> **EXCERPTED DATA**

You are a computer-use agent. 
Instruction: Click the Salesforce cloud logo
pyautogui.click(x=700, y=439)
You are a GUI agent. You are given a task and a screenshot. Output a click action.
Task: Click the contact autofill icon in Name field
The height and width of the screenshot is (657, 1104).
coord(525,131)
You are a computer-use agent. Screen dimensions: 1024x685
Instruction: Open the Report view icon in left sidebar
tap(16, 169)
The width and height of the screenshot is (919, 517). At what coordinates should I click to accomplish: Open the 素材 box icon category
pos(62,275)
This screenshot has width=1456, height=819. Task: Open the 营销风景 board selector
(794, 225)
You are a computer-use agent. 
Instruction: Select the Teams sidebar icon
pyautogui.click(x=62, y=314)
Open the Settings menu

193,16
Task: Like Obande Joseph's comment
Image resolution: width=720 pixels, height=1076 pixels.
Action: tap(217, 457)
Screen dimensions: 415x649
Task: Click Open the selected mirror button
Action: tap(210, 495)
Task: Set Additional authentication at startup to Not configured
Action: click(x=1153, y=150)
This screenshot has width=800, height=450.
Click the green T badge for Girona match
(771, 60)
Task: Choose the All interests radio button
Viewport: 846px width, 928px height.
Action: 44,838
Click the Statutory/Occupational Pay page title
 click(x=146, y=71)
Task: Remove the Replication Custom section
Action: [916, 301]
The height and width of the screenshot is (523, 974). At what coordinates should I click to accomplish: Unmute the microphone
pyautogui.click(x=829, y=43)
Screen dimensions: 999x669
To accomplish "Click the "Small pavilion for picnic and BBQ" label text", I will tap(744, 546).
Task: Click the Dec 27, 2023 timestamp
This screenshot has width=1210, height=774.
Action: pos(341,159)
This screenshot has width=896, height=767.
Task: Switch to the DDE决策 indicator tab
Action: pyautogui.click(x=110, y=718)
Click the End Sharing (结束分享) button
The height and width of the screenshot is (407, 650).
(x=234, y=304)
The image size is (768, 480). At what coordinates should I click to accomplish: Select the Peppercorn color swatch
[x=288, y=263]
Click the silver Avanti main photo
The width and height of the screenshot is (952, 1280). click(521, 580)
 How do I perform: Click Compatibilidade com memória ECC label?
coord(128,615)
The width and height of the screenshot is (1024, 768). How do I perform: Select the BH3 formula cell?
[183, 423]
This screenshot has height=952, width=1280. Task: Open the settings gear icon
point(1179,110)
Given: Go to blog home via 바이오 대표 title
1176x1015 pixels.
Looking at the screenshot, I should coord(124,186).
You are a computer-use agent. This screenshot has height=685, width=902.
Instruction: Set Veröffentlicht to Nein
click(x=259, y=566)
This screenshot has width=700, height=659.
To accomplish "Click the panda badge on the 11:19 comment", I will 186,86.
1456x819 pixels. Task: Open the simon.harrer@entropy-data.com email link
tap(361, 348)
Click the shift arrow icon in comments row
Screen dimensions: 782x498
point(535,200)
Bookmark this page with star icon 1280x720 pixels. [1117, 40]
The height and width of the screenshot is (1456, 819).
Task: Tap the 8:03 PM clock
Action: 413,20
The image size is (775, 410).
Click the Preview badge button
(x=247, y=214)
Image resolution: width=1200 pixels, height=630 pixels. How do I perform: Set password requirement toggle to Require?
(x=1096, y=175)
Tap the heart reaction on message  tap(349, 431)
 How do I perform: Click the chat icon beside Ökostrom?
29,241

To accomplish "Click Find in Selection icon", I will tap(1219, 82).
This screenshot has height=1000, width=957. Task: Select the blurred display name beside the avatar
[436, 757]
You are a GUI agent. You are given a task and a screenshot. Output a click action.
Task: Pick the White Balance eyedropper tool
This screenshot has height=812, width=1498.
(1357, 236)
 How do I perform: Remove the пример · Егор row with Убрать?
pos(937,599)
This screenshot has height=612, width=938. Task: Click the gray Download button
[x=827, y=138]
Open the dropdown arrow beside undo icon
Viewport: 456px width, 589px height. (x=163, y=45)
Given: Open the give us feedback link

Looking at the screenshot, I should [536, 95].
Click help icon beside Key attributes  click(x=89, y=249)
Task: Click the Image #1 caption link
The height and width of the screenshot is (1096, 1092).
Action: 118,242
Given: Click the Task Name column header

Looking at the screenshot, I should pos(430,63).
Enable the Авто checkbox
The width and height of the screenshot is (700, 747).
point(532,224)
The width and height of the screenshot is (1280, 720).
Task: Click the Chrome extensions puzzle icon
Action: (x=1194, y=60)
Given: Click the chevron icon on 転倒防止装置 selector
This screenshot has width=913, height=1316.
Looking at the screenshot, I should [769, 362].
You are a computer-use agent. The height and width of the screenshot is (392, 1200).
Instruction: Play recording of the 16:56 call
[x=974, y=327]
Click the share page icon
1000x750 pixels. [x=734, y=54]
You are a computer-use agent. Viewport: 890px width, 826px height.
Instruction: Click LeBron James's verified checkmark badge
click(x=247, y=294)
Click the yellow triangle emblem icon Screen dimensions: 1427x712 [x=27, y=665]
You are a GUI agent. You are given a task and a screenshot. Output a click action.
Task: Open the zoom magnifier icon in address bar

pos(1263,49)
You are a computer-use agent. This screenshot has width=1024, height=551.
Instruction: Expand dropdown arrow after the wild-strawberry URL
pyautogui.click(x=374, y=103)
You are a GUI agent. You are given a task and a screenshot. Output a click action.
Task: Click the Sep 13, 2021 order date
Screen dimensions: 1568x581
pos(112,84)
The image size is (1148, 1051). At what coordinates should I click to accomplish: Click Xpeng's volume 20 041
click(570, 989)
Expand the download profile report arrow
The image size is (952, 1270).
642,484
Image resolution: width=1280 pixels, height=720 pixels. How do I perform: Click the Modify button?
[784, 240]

> **WHAT IS ASKED**
Copy the rows above without any changes, starting at the line that contains "The image size is (1148, 1051)." and ending with the last line of the rows.

> **SOLUTION**
The image size is (1148, 1051). At what coordinates should I click to accomplish: Click Xpeng's volume 20 041
click(570, 989)
Expand the download profile report arrow
The image size is (952, 1270).
642,484
Image resolution: width=1280 pixels, height=720 pixels. How do I perform: Click the Modify button?
[784, 240]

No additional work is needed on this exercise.